17 Days Later? Mortgage Demand Decreased -6% WoW In Weekly Survey, Purchase Apps Lowest Since 1995 (Only 17 Days Left For Strategic Petroleum Reserve)

Another week under Biden, another economic disaster. This time, its the mortgage market with mortgage demand (applications) down 6% from one week earlier, according to data from the Mortgage Bankers Association’s (MBA) Weekly Mortgage Applications Survey for the week ending September 29, 2023.
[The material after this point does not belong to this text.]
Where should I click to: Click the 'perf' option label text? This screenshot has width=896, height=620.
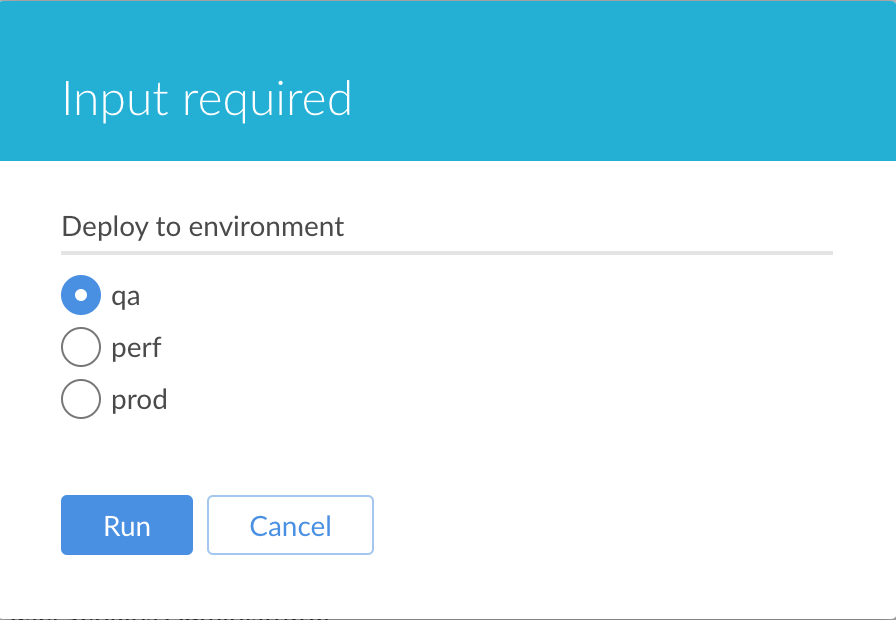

The Market Composite Index, a measure of mortgage loan application volume, decreased 6.0 percent on a seasonally adjusted basis from one week earlier. On an unadjusted basis, the Index decreased 6 percent compared with the previous week. The Refinance Index decreased 7 percent from the previous week and was 11 percent lower than the same week one year ago. The seasonally adjusted Purchase Index decreased 6 percent from one week earlier. The unadjusted Purchase Index decreased 6 percent compared with the previous week and was 22 percent lower than the same week one year ago.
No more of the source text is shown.